By Ryan Moin, MESM, August, 2017


Did you know that the City of Palo Alto’s energy demand (108 Megawatts) is only moderately higher than what is needed to run the NSA data center in Utah? (90 Megawatts). Data centers are exceptionally energy intensive to operate, and their prevalence in Silicon Valley has presented an opportunity for leadership on energy policy.


Last month, the Trump Administration delivered an official notice to the United Nations that the U.S. intends to withdraw from the Paris Agreement. The original announcement in June, left millions of private citizens deeply concerned. Thousands of companies, cities, counties, universities and colleges have joined together in the “We Are Still In” movement, to petition the administration to not renege on the Paris climate treaty.


In Silicon Valley, the tech giants have signed on to the We Are Still In movement as well, including: Google, Apple, Amazon, Hewlett Packard, Yahoo, eBay, Facebook, and Intel. The near unanimous solidarity of Silicon Valley’s tech sector with the We’re Still In Movement is especially significant because these heavily data-driven businesses are reliant on massive computer systems, which are housed in large facilities, and called data centers. Data centers are extremely energy intensive to run. In fact it is estimated that data centers alone account for 3 percent of global energy demand. Having iconic Silicon Valley companies, which rely on large, energy intensive data centers, maintain climate conscious policy, sets a positive example, and provides a blueprint for skeptics, and newcomers. This value on green power for data centers is especially important now, as this type of infrastructure and associated energy demand is expected to expand rapidly in the future.
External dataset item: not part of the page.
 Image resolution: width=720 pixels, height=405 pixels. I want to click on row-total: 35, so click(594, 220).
Among the laudable efforts on climate by Silicon Valley based tech companies, Google stands out. In its 2016 Environmental Report, Google states that in 2017, its global operations would be powered by 100% renewable energy – including both data centers and offices, and that it is now the largest corporate buyer of renewable power. Google also states that its data centers are now 50% more energy efficient than the industry average. Google explains that renewable energy was also sensible for the company from an economic-standpoint, as wind and solar power have decreased in cost by 60 and 80 percent respectively over the past six years.


Alongside the achievements of Silicon Valley’s tech sector in setting a precedent for climate action, are further opportunities. For example, it is known that there are companies which have 100% renewable energy powered facilities, and yet have a manufacturing supply chain with suboptimal emissions.
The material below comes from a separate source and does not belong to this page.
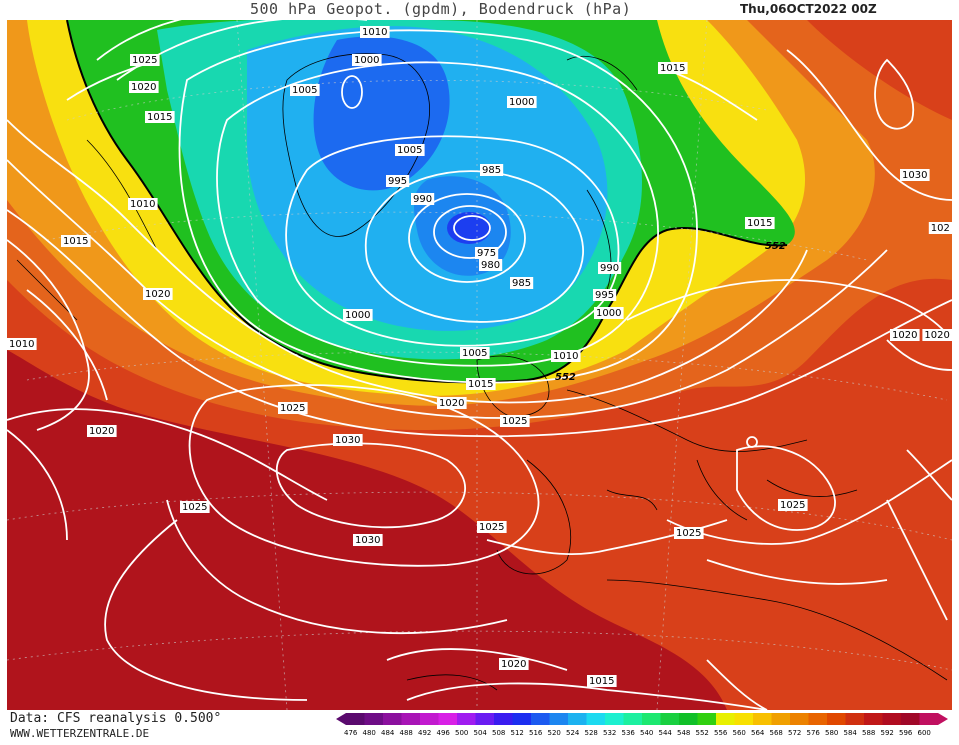  I want to click on isobar-label: 985, so click(492, 170).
There is a need for a standardized reporting platform, that is accessible and user friendly for the public. While many companies are doing great work on climate, there is potential for “greenwashing” under the status quo, because companies do not necessarily have to provide much detail on how they account for their statistics.


An important performance metric that should also be accounted for as companies report on their renewable energy use is “Renewable Energy Credits,” or RECs. Renewable energy credits are a troublesome metric because while some correspond to drawing power from the same regional grid where the company facility is located, in other cases the power source can be distant, in which case the RECs are termed “unbundled.” The problem with unbundled renewable energy credits is that existing renewable energy is effectively being siphoned off. This misses the purpose of incentivizing the addition of new renewable energy sources to the electric grid.


A number of leading Silicon Valley tech companies are ahead of the curve in spirit and action, in the local and statewide effort to keep alive the progress that was started in Paris in 2015. As these corporate leaders continue to release comprehensive reports, they will serve as ever-more compelling examples to their corporate peers.